Exploring the gap between data privacy regulation and implementation

I’ve spent the past six months learning what the California Consumer Privacy Act (CCPA) is, when it will be passed, when it goes into effect and the potential impacts to my clients’ marketing technology stacks. 

When CCPA went into effect on January 1, most people I knew had no clue what it was. I was focused on educating the agency and my clients and considering the changes we needed to make to tech stacks. And while I’m an expert in my field, what would these changes mean for me as a consumer?

Understanding new regulations

Vox published an excellent article distilling down CCPA for the average person. Their newest podcast, Reset, also had a great episode. 

Based on my understanding of the law, I had an inkling that it wouldn’t have a huge impact on the advertising business. It all fell on the consumer. I’ve had the mindset of education over regulation; we all watched how much of a disaster it was when Zuckerberg testified on the Hill.

Check your digital footprint

In early March, while reading my daily industry email newsletters, I learned of Mine a tech startup attempting to centralize the process for data requests. Intrigued, I signed up and granted them access to my Gmail account so they could get the data they needed to provide a list of companies with my online information. 

They quickly retrieved and provided an overview of my data. On their level of data control, using a scale of 1 to 6, the average user is around 3.5. I was at 1. Oh boy. I explored my footprint, and there were almost 500 companies connected to me—mostly in the financial and identity space. 

I dug in more to see what they found. I scrolled and started picking random companies to ask to delete my data. It was a pretty manual process, where I had to click into each company and ask for my data to be reclaimed. 

The journey to reclaim my data

Mine sends emails on my behalf, cc’ing me. I had Mine send the request to 10–11 companies, more out of curiosity than to take control. Just doing those 10 and scrolling through was over an hour of my time. My inbox quickly filled up with emails. Oh man. 

While Mine sent the request, each company required me to take another action like giving a response or filling out a form. 

The replies varied by company. The law allows businesses to ask for ID validation to process requests. Some businesses wouldn’t fulfill since I was not a California resident—fair, per the law. 

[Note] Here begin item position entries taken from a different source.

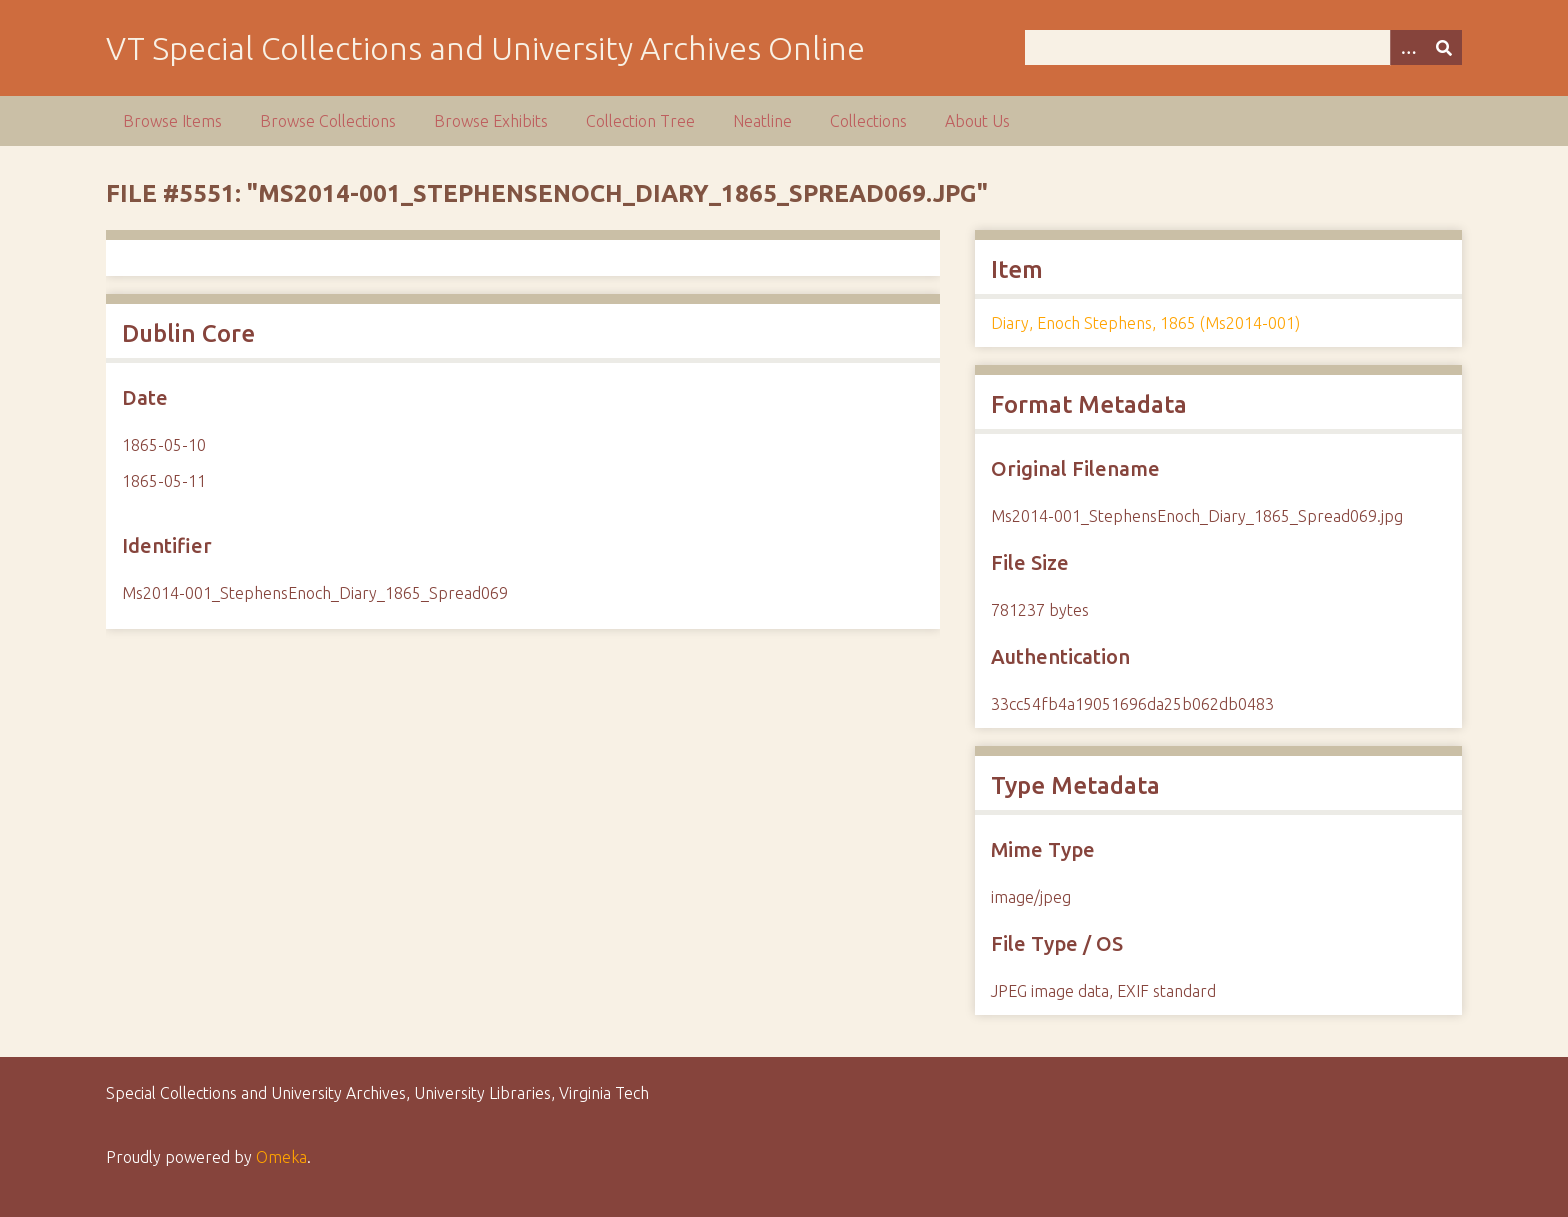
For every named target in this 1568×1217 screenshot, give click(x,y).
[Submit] (1444, 47)
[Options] (1408, 47)
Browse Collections (328, 121)
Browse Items (172, 121)
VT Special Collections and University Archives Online (485, 48)
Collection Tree (640, 121)
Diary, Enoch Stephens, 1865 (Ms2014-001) (1145, 323)
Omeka (281, 1157)
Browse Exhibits (491, 121)
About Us (977, 121)
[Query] (1243, 47)
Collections (868, 121)
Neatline (762, 121)
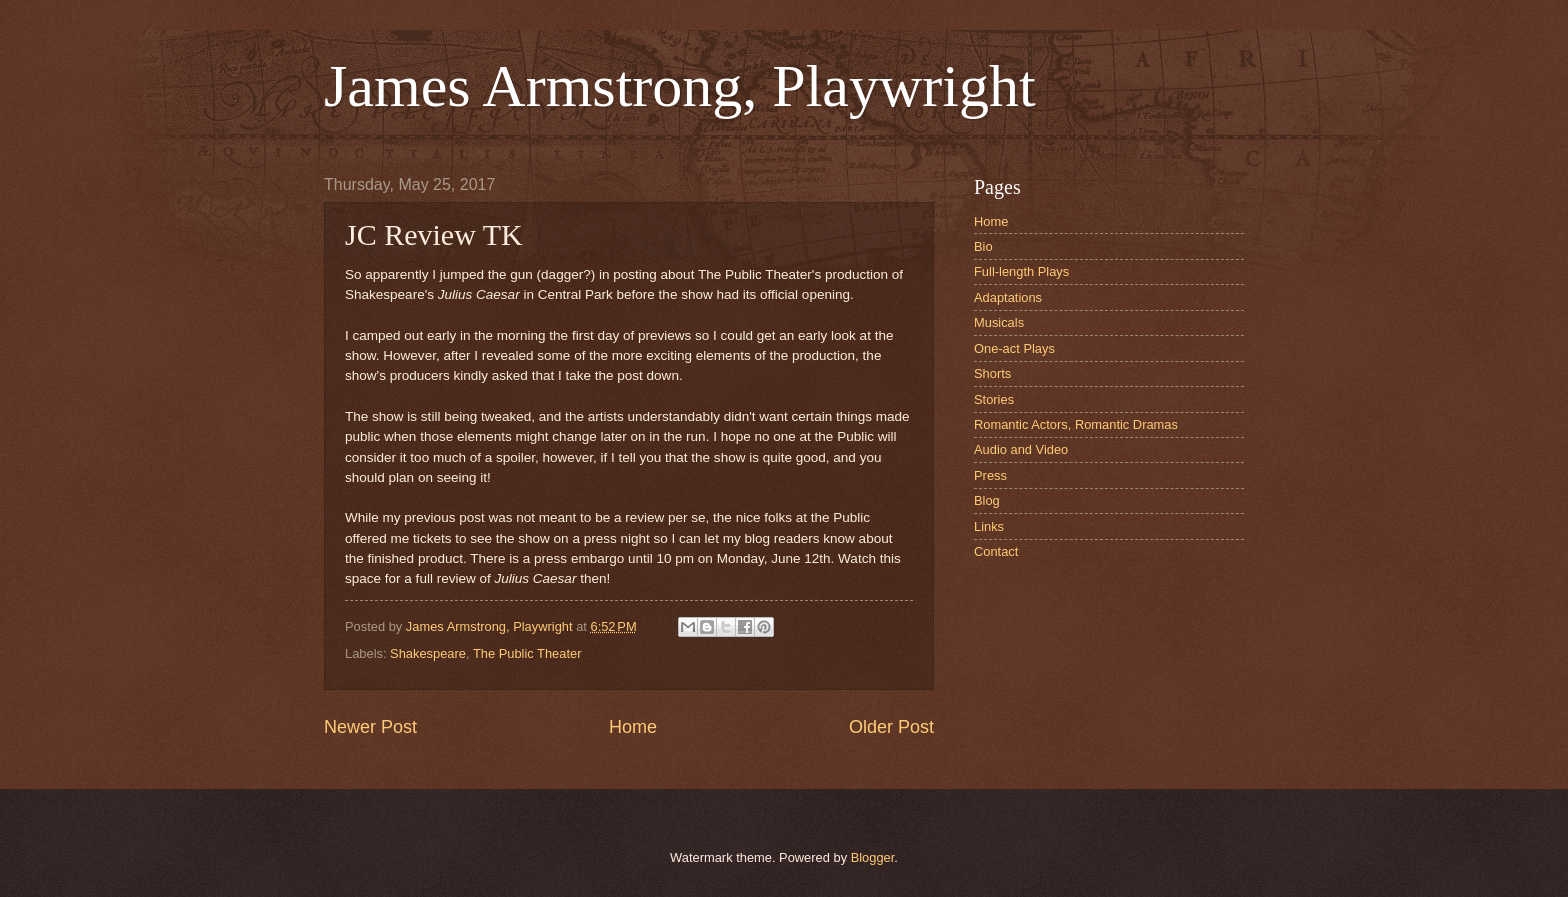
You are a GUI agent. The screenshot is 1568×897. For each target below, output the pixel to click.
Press (990, 475)
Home (633, 727)
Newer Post (370, 727)
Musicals (999, 322)
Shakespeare (428, 653)
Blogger (873, 857)
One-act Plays (1014, 348)
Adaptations (1008, 297)
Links (989, 526)
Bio (983, 246)
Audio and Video (1021, 449)
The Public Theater (527, 653)
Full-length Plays (1021, 271)
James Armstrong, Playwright (680, 86)
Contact (996, 551)
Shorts (992, 373)
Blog (987, 500)
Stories (994, 399)
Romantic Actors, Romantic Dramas (1076, 424)
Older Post (891, 727)
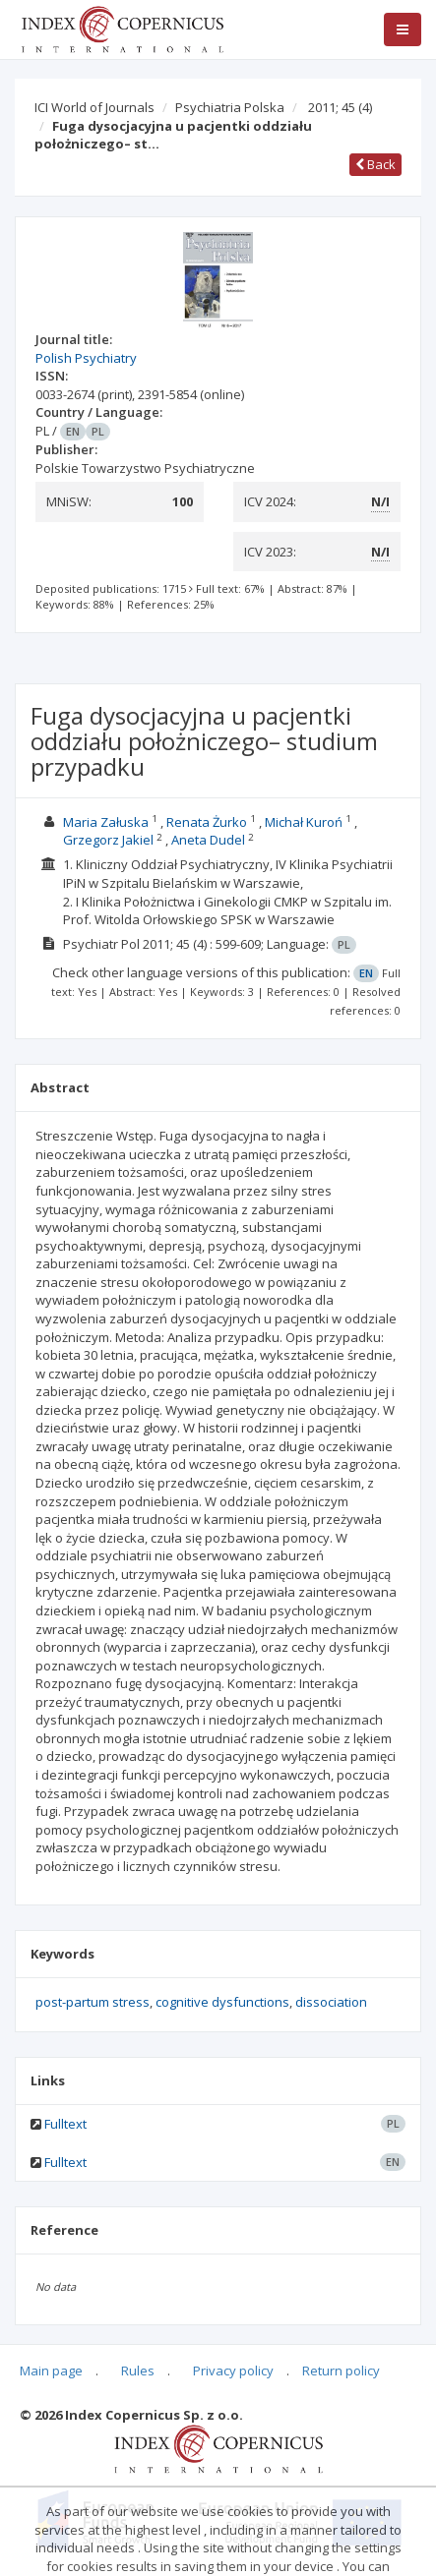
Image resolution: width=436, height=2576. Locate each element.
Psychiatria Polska (229, 107)
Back (375, 164)
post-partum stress (92, 2002)
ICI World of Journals (94, 107)
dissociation (331, 2002)
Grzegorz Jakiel (108, 840)
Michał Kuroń (304, 822)
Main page (51, 2370)
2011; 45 (340, 107)
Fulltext (65, 2124)
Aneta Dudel (208, 840)
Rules (138, 2370)
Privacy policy (233, 2370)
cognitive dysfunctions (222, 2002)
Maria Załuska (106, 822)
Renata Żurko (206, 822)
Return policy (341, 2370)
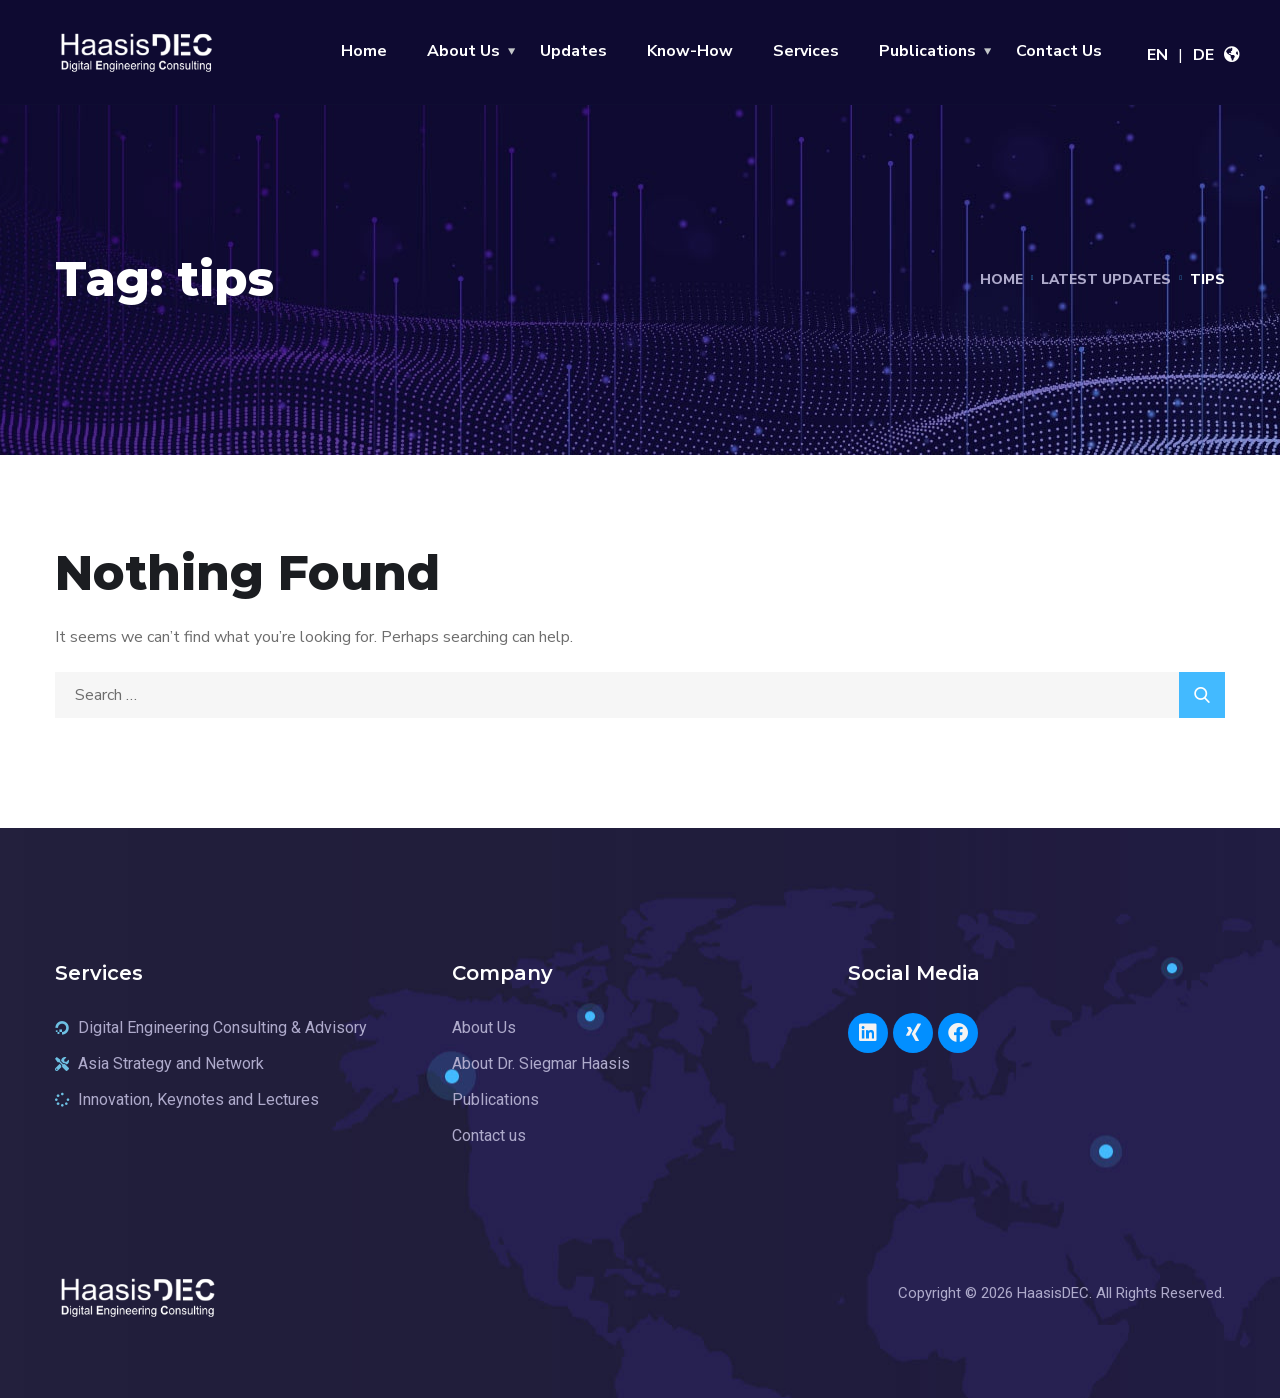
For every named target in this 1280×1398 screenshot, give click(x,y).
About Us (463, 51)
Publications (927, 51)
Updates (573, 51)
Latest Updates (1104, 279)
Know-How (690, 51)
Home (364, 51)
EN (1157, 55)
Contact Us (1059, 51)
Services (806, 51)
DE (1203, 55)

One company asked for further details, as they couldn’t find my account. I asked them to delete my data since I wasn’t sure who they were; unfortunately, I couldn’t provide what they needed, and therefore my request was not valid. Another company asked me to schedule a Zoom meeting. 

Another requested power of attorney or sufficient information to demonstrate I have the authority to make this request since it came through a third party. 

What?! I thought the law was giving us rights?

What data is Facebook collecting?

Facebook launched its Off-Facebook Activity tool at the end of January, so I decided to check it out. It first requested access to my Facebook data—my data is 500MB and many folders. I clicked through them and found pictures, friends I had removed and messages. It was a lot of data to go through. I decided not to dig deep and saved it on my computer.

Under “Settings” and then “Your Facebook Information,” I found the link for my Off-Facebook Activity. You’d think it would be easier to find…or maybe that’s the point.

When clicking on “Manage your Off-Facebook Activity,” they showed me 360 apps and websites where they had collected data on me.

This isn’t even the full list. They have a disclaimer that says not all apps and websites are listed. Great.

I click into random sites/apps to see the number of interactions. Similar to requesting that data be deleted from a website using Mine, I had to go into each app collecting Off-Facebook Activity and select “Turn off future activity from {site/app name}” and confirm my request.  

Regulation is paved with good intentions

Wow… this is A LOT I must do. CCPA and pending privacy regulations have good intentions, but the current execution is not streamlined or simple to do. It’s all on me (and every other person) to go site by site to request my data be deleted. Then I have to follow up after 45 days if the company has not complied. 

Same thing for Facebook. It takes four clicks per site/app to have future activity not linked to my Facebook account, while they keep all my past Off-Facebook Activity. To me, the juice is not worth the squeeze. 

Have you tried to request your data to be deleted? What was your experience like?